[[ INPUT DATA, beginning ]]
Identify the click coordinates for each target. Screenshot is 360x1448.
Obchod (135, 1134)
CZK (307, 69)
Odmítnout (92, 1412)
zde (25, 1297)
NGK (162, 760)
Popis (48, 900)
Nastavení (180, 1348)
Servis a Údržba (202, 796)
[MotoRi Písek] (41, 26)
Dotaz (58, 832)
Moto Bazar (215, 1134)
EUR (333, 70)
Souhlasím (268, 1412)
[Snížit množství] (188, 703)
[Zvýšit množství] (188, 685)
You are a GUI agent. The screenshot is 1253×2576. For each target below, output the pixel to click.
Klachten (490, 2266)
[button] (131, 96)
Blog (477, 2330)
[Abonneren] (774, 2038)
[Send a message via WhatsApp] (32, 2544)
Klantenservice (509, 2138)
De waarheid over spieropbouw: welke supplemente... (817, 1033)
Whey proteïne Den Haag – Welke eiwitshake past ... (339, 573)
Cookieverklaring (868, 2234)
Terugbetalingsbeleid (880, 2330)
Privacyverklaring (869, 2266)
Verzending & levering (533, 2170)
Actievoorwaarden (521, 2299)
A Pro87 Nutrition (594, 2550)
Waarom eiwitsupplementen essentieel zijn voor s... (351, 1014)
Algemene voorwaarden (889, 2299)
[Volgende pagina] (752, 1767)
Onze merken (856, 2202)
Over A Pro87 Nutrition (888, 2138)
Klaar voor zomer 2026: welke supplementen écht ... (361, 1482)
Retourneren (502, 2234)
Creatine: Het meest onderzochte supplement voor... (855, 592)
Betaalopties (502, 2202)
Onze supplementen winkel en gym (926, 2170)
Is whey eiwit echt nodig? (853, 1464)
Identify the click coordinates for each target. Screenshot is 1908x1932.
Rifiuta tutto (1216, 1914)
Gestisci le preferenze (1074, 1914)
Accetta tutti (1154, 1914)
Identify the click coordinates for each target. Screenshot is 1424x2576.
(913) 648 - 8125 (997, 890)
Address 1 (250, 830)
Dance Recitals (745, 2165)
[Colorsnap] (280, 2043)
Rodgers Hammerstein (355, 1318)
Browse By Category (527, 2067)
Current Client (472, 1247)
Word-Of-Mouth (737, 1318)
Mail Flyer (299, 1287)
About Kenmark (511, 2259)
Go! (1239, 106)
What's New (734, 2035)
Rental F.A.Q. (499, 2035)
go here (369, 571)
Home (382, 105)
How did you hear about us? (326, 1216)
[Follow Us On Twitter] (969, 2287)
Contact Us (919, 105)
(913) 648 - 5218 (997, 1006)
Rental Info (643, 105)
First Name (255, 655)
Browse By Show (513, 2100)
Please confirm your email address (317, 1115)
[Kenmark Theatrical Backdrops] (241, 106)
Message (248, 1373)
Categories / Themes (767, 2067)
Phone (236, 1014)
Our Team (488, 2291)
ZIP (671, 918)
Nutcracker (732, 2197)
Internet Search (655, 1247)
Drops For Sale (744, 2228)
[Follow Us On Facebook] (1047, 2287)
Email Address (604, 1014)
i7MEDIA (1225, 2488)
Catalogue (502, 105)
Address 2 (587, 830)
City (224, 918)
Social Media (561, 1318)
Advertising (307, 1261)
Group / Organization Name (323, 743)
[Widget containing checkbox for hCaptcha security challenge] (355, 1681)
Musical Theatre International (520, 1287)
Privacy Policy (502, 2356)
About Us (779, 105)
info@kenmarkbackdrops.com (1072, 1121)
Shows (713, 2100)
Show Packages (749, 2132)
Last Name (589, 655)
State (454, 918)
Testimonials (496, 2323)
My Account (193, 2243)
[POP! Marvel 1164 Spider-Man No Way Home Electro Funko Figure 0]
[[ INPUT DATA, end ]]
> _TASK GOAL_
In the listing above, locate the line containing "[Follow Us On Twitter] (969, 2287)" and the line containing "Message (248, 1373)", then transcribe both and every line between them verbatim.

> _SOLUTION_
[Follow Us On Twitter] (969, 2287)
Contact Us (919, 105)
(913) 648 - 5218 (997, 1006)
Rental Info (643, 105)
First Name (255, 655)
Browse By Show (513, 2100)
Please confirm your email address (317, 1115)
[Kenmark Theatrical Backdrops] (241, 106)
Message (248, 1373)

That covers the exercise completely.